1 board about 3 to 4 feet long
1. short piece of board
1 large "c" clamp
a marking pen
a tape measure









I used two pieces of 1x2 inch board to jury rig a clamp. Put the end of the cut 107 between the two boards and clamp together.









Mark the rubber. I chose 6 inches, but you can use any convenient length.









Grip the rubber at the mark point. Get a tight grip.









Stretch the rubber as far as you can.









Mark the board at the mark on the band. Be sure the rubber is stretched as far as possible. Now measure from the clamp point to the mark. In this case I stretched the 107 from 6 inches to 35 inches.









Now that you have the two numbers, divide the stretched length by the relaxed length. 35/6 = 5.83. That is the maximum stretch factor. All you need to do now is divide your draw length by that factor to find what length band will give maximum power. If you have a 32 inch draw, then 32/5.83 = 5.48 inch. This is the length from the fork to the pouch tie. When you measure your draw length, measure only the rubber, do not include the pouch. Also bear in mind that some rubber, and 107s are one of them, will grow as they are repeatedly stretched. This will result in an apparent "softening" of the rubber, and is caused by the rubber getting longer.

In practice, you may not be real happy with stretching a band set to its absolute limit every shot, so I recommend cutting bands to a bit longer than optimum.
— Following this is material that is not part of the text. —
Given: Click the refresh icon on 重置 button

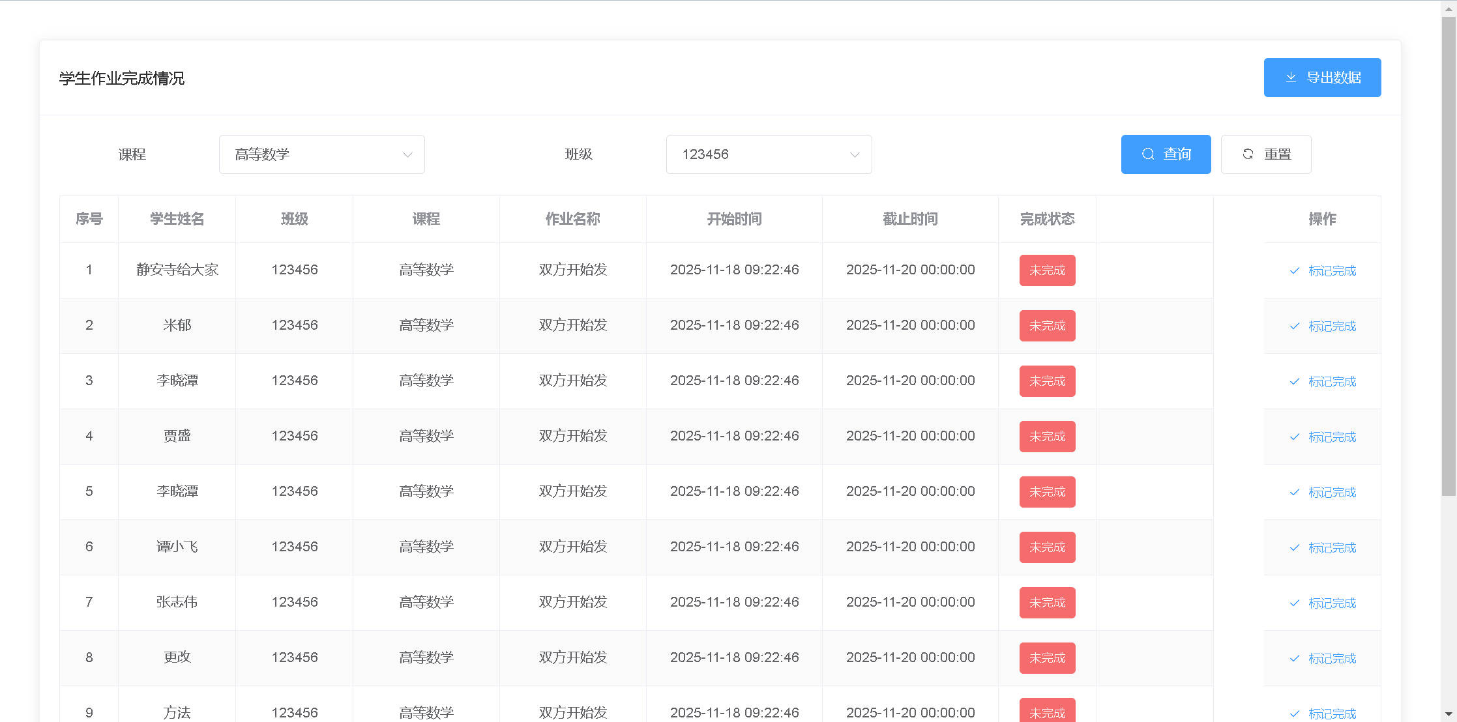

I cut mine to about a half inch longer and get much improved band life. You can always keep a few optimized bandsets on hand for when you want to show off.


----------



## rockslinger (Nov 16, 2010)

Good information Henry, thank you!


----------



## Stevotattoo (Jun 28, 2012)

Really helpful and very informative...thanks Henry


----------



## orcrender (Sep 11, 2010)

Very clear and well shown.


----------



## Jakerock (Mar 8, 2012)

Thanks Henry!


----------



## treefork (Feb 1, 2010)

Nicely done Henry.Straight forward and logical.


----------



## Charles (Aug 26, 2010)

Good information, Henry. Perhaps this should be placed in the Tutorials section ... What do you think?

Cheers ....... Charles


----------



## jonathanfv (Aug 29, 2012)

Neat idea! I'll try that at some point.







Thanks!


----------



## Henry the Hermit (Jun 2, 2010)

Today I cut a pair of 105s (shorter version of 107) using the above formula. This is the first time I have actually gone for maximum performance with these bands. I learned a valuable lesson. Not all rubber can withstand being stretched to the max for very long. This set lasted about 20 shots before breaking at the fork. So, while the 107s are OK for illustration purposes, I do not recommend cutting them this short. Try something between 4.5 and 5.5 stretch factor, instead. Anyway, if it's max performance you want, 107s aren't the best choice. For what it is worth, I did see 210 fps with .44 cal lead before the band broke.


----------



## pop shot (Sep 29, 2011)

That's impressive- 210 fps with 44 cal lead and 105's/107's!!!


----------